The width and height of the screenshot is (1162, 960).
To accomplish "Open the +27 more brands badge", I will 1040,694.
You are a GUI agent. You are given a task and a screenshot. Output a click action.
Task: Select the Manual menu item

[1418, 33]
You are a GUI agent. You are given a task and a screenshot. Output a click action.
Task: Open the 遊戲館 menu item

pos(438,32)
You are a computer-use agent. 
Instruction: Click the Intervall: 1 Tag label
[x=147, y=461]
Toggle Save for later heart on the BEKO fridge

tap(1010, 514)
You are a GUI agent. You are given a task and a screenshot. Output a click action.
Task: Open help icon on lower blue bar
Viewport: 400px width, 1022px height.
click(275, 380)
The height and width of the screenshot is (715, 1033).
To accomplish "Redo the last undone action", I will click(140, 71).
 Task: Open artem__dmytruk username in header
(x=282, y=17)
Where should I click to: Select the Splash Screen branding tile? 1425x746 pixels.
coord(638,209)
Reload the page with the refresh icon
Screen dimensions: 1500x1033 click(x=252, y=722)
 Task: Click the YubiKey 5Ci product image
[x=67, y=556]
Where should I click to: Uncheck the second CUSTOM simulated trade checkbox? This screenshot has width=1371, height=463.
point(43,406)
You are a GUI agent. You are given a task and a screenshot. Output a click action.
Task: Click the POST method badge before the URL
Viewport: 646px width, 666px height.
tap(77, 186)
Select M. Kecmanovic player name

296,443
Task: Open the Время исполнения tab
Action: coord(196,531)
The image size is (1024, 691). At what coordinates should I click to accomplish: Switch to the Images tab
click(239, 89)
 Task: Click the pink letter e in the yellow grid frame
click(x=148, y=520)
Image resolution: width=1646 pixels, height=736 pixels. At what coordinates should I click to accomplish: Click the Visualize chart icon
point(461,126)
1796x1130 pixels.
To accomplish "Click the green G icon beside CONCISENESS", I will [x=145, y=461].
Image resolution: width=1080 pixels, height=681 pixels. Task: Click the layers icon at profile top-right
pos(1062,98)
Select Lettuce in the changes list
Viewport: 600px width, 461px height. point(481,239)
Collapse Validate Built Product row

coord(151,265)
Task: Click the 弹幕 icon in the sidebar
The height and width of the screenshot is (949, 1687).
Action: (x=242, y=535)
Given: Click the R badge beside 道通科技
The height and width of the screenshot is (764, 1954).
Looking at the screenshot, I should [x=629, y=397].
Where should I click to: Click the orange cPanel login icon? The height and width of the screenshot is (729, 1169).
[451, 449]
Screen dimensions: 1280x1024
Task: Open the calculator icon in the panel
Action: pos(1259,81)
§ §
▸ REQUIRED ACTION
Could you output every entry from the listing above without altering a word?

▸ EXERCISE RESPONSE
The width and height of the screenshot is (1162, 960).
To accomplish "Open the +27 more brands badge", I will 1040,694.
You are a GUI agent. You are given a task and a screenshot. Output a click action.
Task: Select the Manual menu item

[1418, 33]
You are a GUI agent. You are given a task and a screenshot. Output a click action.
Task: Open the 遊戲館 menu item

pos(438,32)
You are a computer-use agent. 
Instruction: Click the Intervall: 1 Tag label
[x=147, y=461]
Toggle Save for later heart on the BEKO fridge

tap(1010, 514)
You are a GUI agent. You are given a task and a screenshot. Output a click action.
Task: Open help icon on lower blue bar
Viewport: 400px width, 1022px height.
click(275, 380)
The height and width of the screenshot is (715, 1033).
To accomplish "Redo the last undone action", I will click(140, 71).
 Task: Open artem__dmytruk username in header
(x=282, y=17)
Where should I click to: Select the Splash Screen branding tile? 1425x746 pixels.
coord(638,209)
Reload the page with the refresh icon
Screen dimensions: 1500x1033 click(x=252, y=722)
 Task: Click the YubiKey 5Ci product image
[x=67, y=556]
Where should I click to: Uncheck the second CUSTOM simulated trade checkbox? This screenshot has width=1371, height=463.
point(43,406)
You are a GUI agent. You are given a task and a screenshot. Output a click action.
Task: Click the POST method badge before the URL
Viewport: 646px width, 666px height.
tap(77, 186)
Select M. Kecmanovic player name

296,443
Task: Open the Время исполнения tab
Action: coord(196,531)
The image size is (1024, 691). At what coordinates should I click to accomplish: Switch to the Images tab
click(239, 89)
 Task: Click the pink letter e in the yellow grid frame
click(x=148, y=520)
Image resolution: width=1646 pixels, height=736 pixels. At what coordinates should I click to accomplish: Click the Visualize chart icon
point(461,126)
1796x1130 pixels.
To accomplish "Click the green G icon beside CONCISENESS", I will [x=145, y=461].
Image resolution: width=1080 pixels, height=681 pixels. Task: Click the layers icon at profile top-right
pos(1062,98)
Select Lettuce in the changes list
Viewport: 600px width, 461px height. point(481,239)
Collapse Validate Built Product row

coord(151,265)
Task: Click the 弹幕 icon in the sidebar
The height and width of the screenshot is (949, 1687).
Action: (x=242, y=535)
Given: Click the R badge beside 道通科技
The height and width of the screenshot is (764, 1954).
Looking at the screenshot, I should [x=629, y=397].
Where should I click to: Click the orange cPanel login icon? The height and width of the screenshot is (729, 1169).
[451, 449]
Screen dimensions: 1280x1024
Task: Open the calculator icon in the panel
Action: pos(1259,81)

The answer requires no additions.